What to produce:
Please retype the entries that follow exactly as they are, leaving the images behind.

--------

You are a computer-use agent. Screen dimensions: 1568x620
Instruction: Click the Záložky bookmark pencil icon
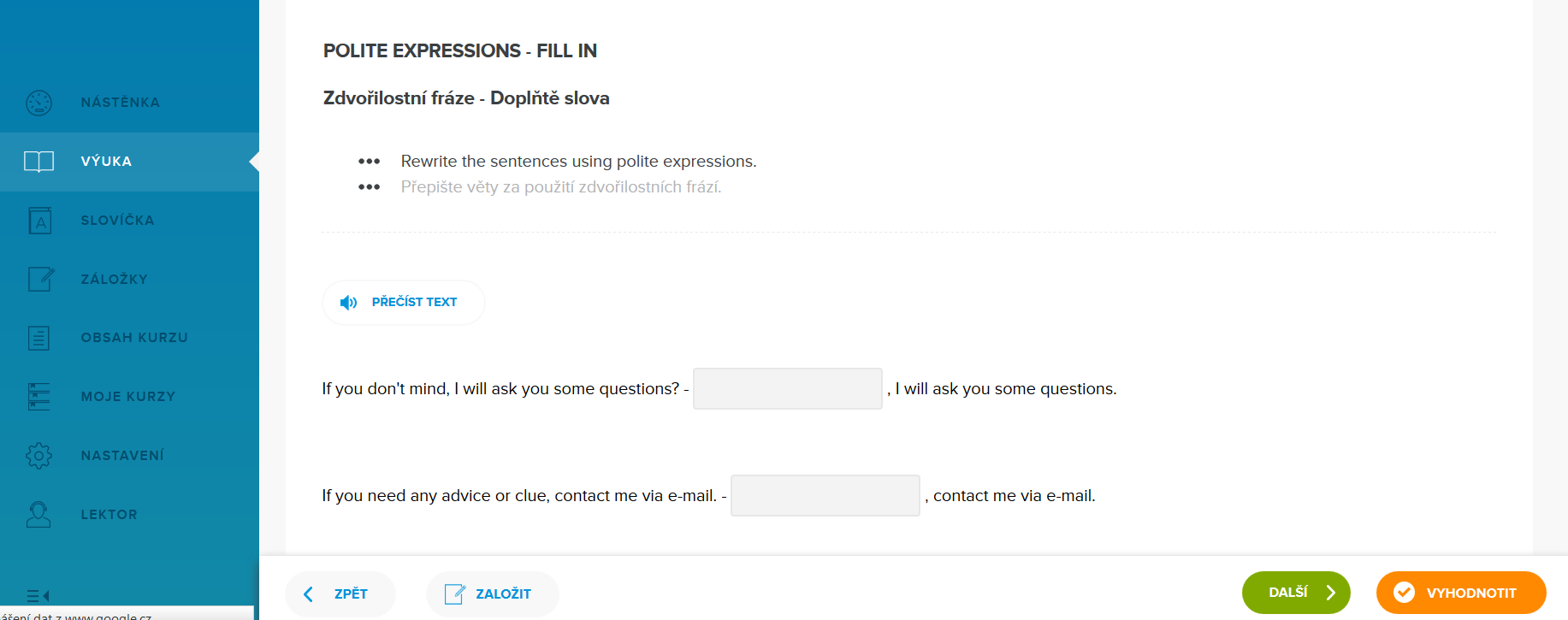coord(39,279)
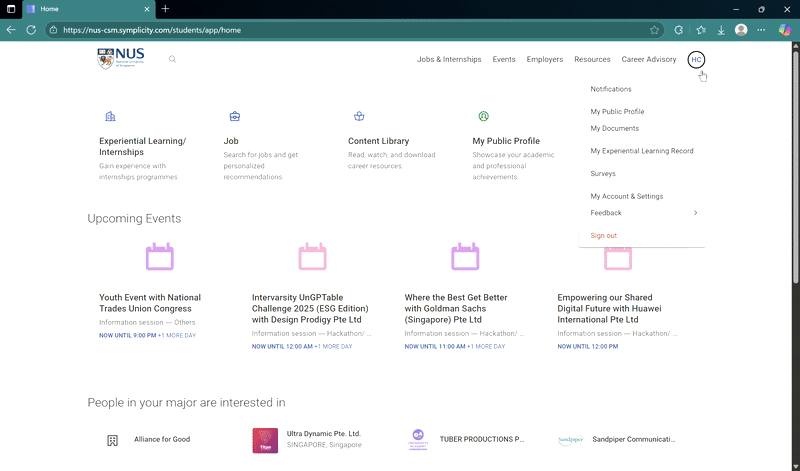Click the Content Library icon

359,117
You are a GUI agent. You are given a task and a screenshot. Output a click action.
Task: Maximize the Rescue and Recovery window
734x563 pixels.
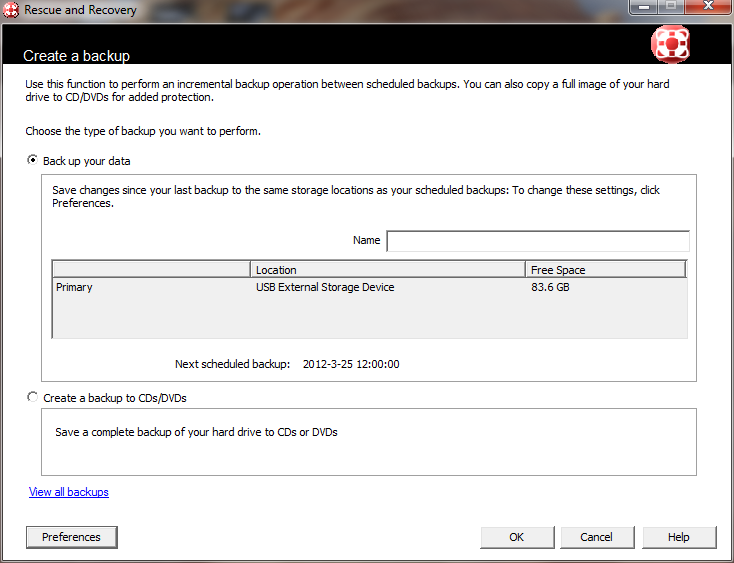669,8
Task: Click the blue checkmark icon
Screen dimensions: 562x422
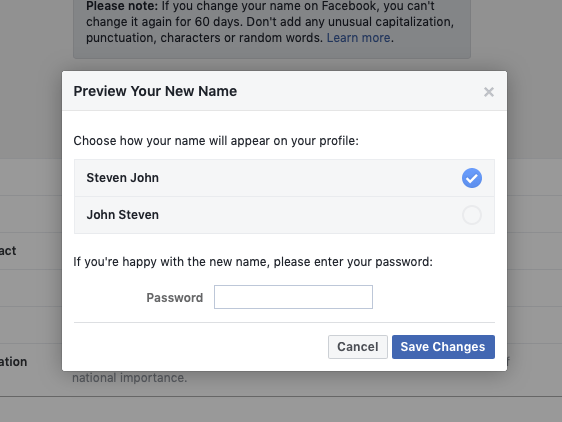Action: tap(472, 178)
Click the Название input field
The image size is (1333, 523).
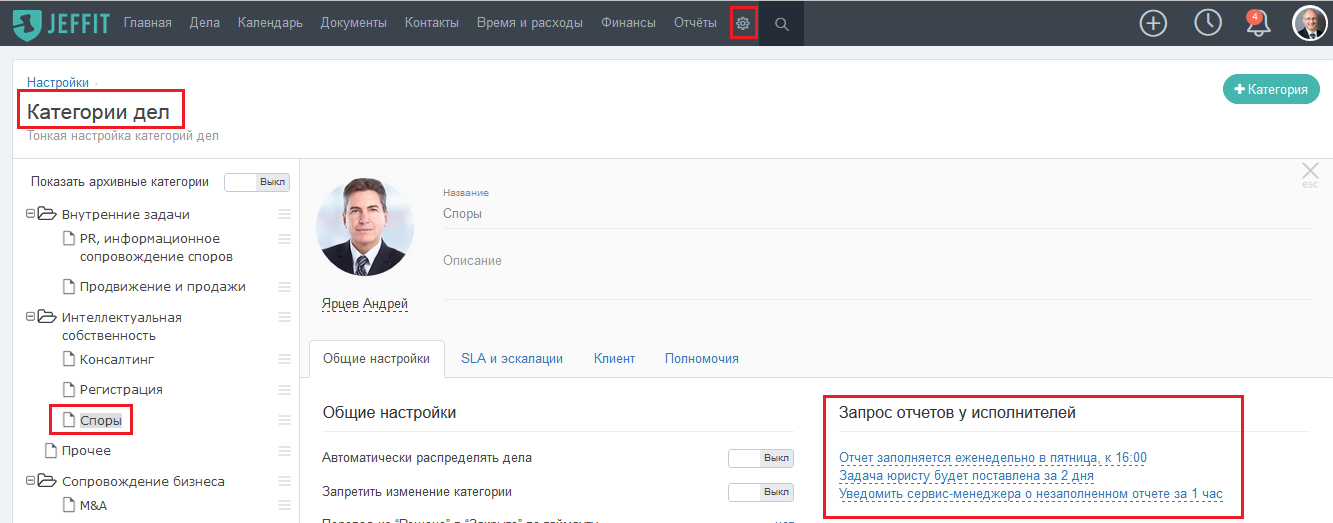pyautogui.click(x=876, y=214)
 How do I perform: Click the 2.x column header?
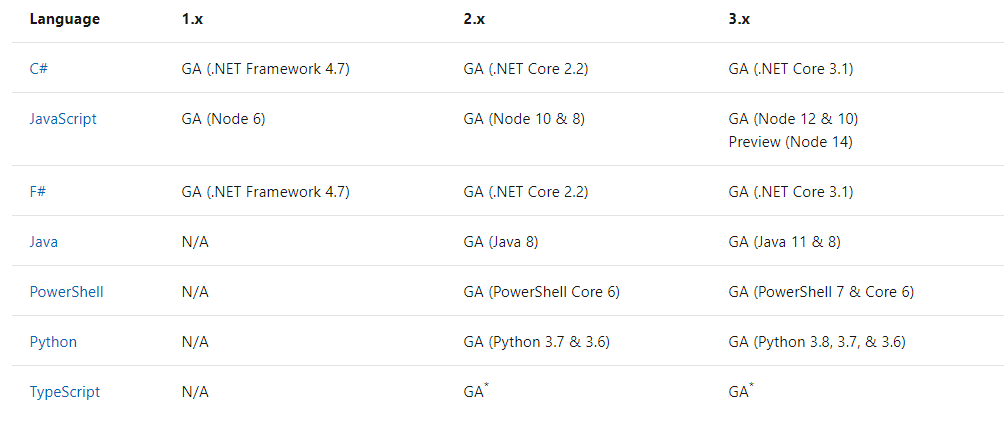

--------

Answer to this task:
You are a computer-use agent. Screen dimensions: 1568x620
Instruction: Click the Záložky bookmark pencil icon
coord(39,279)
Click the Content Library icon

359,117
You are a GUI agent. You are given a task and a screenshot. Output a click action.
Task: Maximize the Rescue and Recovery window
734x563 pixels.
669,8
Task: Click the blue checkmark icon
Screen dimensions: 562x422
Action: tap(472, 178)
Click the Название input field
The image size is (1333, 523).
pyautogui.click(x=876, y=214)
 How do I perform: Click the 2.x column header?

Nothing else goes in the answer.